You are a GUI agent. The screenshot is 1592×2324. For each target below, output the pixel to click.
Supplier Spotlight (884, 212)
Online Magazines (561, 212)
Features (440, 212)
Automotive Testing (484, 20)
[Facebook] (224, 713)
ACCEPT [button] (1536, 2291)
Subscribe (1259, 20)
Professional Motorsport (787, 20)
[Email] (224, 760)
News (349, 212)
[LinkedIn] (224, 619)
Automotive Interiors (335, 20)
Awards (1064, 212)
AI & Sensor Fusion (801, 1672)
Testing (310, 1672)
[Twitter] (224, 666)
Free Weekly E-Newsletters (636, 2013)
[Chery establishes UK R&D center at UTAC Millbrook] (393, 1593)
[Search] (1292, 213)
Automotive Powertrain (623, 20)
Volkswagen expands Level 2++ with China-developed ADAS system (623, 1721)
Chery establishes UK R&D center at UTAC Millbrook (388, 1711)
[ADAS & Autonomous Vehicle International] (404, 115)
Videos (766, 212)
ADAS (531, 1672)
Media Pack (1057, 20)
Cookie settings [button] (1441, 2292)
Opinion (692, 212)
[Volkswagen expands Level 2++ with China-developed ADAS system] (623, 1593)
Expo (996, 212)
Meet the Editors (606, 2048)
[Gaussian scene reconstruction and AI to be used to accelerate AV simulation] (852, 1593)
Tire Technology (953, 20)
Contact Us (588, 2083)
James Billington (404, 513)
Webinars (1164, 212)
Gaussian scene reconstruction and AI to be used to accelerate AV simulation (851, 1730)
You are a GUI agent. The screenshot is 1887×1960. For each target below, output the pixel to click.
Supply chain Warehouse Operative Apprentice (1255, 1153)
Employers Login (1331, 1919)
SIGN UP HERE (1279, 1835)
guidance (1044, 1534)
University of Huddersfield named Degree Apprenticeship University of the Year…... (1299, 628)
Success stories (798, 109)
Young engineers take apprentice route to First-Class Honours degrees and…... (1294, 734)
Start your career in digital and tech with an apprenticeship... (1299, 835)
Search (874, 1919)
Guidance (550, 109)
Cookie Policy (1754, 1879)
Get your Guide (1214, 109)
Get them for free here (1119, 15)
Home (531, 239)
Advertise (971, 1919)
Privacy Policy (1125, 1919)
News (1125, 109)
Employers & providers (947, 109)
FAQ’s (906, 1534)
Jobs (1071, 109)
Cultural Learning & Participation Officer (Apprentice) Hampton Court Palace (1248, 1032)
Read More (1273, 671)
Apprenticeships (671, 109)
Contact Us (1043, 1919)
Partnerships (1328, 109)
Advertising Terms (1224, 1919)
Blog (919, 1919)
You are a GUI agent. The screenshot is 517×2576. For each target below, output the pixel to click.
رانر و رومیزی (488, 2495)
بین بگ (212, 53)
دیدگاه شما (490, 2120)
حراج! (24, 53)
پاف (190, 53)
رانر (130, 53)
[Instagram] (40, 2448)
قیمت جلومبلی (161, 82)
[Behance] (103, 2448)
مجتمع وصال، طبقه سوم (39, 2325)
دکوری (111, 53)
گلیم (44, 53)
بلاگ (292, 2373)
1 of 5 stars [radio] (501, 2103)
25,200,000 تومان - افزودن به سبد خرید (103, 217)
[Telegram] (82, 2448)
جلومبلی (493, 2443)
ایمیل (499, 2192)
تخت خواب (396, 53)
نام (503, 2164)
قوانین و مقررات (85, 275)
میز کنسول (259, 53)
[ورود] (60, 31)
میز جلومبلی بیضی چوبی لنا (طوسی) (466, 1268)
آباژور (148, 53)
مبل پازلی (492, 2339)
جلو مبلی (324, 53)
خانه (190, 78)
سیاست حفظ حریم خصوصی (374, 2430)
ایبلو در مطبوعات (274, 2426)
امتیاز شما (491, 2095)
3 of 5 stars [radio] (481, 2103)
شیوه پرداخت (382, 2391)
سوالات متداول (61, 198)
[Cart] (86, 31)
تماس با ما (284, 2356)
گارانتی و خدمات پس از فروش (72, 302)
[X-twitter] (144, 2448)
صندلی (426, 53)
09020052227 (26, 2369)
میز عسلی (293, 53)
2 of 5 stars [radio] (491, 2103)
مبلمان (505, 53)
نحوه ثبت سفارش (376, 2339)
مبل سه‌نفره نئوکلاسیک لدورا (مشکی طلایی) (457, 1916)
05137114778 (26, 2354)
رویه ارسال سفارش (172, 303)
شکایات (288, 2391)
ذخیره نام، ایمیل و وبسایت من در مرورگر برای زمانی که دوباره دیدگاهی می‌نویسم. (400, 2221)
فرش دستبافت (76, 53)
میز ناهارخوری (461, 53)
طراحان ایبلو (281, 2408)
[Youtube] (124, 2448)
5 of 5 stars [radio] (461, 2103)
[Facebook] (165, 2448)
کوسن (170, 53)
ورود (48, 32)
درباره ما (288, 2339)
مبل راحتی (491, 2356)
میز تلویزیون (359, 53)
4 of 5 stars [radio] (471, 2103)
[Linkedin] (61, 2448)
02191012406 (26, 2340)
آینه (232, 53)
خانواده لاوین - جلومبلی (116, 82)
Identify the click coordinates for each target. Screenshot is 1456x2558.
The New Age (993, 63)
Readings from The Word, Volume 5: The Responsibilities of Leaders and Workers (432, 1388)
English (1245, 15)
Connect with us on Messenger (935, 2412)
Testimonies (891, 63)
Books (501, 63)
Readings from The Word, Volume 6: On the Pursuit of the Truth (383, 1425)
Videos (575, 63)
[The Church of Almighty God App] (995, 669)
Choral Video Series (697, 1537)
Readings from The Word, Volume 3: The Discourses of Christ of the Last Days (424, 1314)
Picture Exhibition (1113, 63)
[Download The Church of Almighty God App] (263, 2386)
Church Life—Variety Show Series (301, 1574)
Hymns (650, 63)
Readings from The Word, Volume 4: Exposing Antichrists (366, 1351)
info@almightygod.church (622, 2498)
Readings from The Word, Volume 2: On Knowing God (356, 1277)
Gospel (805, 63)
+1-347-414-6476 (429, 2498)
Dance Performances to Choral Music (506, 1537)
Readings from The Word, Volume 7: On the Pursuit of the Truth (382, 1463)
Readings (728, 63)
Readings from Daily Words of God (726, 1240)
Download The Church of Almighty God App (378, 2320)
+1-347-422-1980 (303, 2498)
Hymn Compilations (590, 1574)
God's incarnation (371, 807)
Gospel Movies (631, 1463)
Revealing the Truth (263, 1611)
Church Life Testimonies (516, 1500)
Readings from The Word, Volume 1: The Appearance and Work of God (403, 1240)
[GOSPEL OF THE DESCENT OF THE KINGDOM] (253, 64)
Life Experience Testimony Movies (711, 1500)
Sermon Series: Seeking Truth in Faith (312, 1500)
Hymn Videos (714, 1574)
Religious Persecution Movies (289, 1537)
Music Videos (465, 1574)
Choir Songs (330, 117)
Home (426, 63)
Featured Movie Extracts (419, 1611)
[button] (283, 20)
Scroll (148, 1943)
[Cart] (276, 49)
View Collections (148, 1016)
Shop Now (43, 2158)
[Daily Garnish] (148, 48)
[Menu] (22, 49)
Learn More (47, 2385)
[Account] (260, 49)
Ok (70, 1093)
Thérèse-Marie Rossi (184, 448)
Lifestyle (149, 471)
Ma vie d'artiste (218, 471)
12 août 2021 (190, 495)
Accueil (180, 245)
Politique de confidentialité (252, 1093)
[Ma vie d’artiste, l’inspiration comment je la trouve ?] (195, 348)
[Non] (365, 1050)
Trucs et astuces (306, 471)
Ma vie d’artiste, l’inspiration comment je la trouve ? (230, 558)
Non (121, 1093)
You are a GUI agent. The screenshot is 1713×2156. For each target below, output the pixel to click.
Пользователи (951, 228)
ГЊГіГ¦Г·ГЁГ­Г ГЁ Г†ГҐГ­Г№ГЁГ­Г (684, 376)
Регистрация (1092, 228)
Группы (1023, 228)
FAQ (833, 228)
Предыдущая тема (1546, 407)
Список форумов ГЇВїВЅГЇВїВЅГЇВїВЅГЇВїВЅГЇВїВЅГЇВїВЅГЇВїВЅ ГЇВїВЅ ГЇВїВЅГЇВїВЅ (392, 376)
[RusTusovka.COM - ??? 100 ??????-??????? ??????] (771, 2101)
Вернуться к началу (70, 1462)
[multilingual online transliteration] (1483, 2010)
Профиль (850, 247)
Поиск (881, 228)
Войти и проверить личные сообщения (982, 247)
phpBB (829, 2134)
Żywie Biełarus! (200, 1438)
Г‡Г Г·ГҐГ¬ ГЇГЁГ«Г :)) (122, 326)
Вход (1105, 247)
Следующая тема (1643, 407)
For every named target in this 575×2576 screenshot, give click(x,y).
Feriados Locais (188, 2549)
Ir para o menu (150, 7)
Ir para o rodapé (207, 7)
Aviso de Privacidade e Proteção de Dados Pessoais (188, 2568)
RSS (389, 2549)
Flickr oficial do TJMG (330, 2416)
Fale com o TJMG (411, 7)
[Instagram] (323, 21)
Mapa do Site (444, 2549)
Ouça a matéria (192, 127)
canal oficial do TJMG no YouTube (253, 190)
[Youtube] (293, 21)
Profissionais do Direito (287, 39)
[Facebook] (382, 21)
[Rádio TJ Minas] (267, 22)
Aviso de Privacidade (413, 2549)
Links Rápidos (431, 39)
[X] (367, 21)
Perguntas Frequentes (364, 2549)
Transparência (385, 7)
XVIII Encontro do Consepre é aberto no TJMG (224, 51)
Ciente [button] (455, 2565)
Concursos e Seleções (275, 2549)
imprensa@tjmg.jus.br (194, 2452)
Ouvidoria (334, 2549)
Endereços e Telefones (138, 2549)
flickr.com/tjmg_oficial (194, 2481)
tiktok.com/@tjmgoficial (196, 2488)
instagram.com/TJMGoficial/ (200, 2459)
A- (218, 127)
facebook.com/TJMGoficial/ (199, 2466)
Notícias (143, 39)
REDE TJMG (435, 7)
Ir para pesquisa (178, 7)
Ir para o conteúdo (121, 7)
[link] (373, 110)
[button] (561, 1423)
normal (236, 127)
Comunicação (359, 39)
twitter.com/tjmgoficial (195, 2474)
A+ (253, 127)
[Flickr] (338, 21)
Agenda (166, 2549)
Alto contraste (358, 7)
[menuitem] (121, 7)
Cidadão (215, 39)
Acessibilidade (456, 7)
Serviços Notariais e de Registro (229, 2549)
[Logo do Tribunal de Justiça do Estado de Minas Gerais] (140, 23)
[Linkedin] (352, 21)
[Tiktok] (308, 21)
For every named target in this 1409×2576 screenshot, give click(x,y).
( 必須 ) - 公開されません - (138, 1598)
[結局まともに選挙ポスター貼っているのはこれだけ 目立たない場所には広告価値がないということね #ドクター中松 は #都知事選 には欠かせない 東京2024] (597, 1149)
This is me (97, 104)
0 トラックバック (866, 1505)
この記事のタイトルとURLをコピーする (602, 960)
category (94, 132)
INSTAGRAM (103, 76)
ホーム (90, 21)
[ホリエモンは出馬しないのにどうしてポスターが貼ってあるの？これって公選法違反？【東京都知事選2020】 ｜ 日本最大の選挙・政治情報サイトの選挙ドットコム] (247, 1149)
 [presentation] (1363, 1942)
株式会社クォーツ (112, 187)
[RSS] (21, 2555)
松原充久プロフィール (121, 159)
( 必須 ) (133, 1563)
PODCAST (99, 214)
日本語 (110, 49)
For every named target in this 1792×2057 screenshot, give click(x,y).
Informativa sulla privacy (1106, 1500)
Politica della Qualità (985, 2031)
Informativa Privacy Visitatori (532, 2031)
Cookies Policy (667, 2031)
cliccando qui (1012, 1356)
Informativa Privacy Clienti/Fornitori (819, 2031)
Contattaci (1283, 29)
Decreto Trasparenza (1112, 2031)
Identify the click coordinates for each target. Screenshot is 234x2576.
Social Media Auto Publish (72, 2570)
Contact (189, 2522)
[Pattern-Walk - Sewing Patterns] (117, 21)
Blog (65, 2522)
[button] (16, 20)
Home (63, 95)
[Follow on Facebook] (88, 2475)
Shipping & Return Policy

* **Problem details**
Starting at the line with "Automotive Powertrain (623, 20)" and ending at the line with "Opinion (692, 212)", print each line of the listing above exactly, with no other lines.

* **Result**
Automotive Powertrain (623, 20)
Volkswagen expands Level 2++ with China-developed ADAS system (623, 1721)
Chery establishes UK R&D center at UTAC Millbrook (388, 1711)
[ADAS & Autonomous Vehicle International] (404, 115)
Videos (766, 212)
ADAS (531, 1672)
Media Pack (1057, 20)
Cookie settings [button] (1441, 2292)
Opinion (692, 212)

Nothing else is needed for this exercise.